Both looked forward, soon, to a sweet honeymoon,
For neither of them did remember,
That once, every year, there comes, it is clear,
A Thanksgiving day in November.
And then, I've heard say, it is a Festival day,
When people scorn beef, veal, and mutton,
By way of excuse, on a well stuffed goose,
To play the inordinate glutton.
As the lovers were walking, one morning, and talking,
O, think of the pangs they must suffer,
To hear the fat cook say, with ominous look,
"I must presently kill her and stuff her."

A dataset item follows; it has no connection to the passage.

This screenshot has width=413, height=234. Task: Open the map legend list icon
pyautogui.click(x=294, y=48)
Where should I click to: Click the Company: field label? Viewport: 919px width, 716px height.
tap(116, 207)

At Molly our swain looked with evident pain,
For he feared Moll might be such a sinner
His young bride to choose for her Thanksgiving goose,
To be killed, stuffed, and roasted for dinner.
As the day nearer drew, more uneasy he grew,
For a kind of foreboding possessed him!
But Moll, not a whit cared for cookery or spit,
As she said,---whilst she fondly caressed him.

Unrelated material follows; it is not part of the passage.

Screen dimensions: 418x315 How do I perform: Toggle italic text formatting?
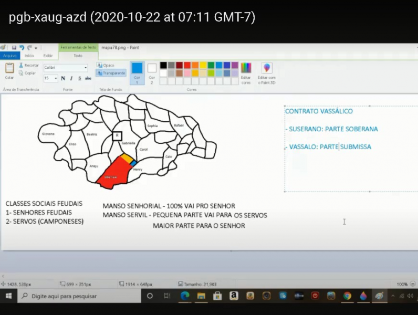point(71,78)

But oh! lady gay,---'ere that Thanksgiving day,
In fact, two or three days before it,
A chase there was seen, upon Roxbury Green,
And the lovers had cause to deplore it.
That some farmers that day met together,
Of a goose to partake, and a good dinner make,
While they talked of the markets and weather.
But the goose they extol, is the ill-fated Moll,
Whilst Prince Gander, as pale as a muffin,
Faintly uttered, "Alas!" as he saw the dish pass,
And died upon smelling the stuffing.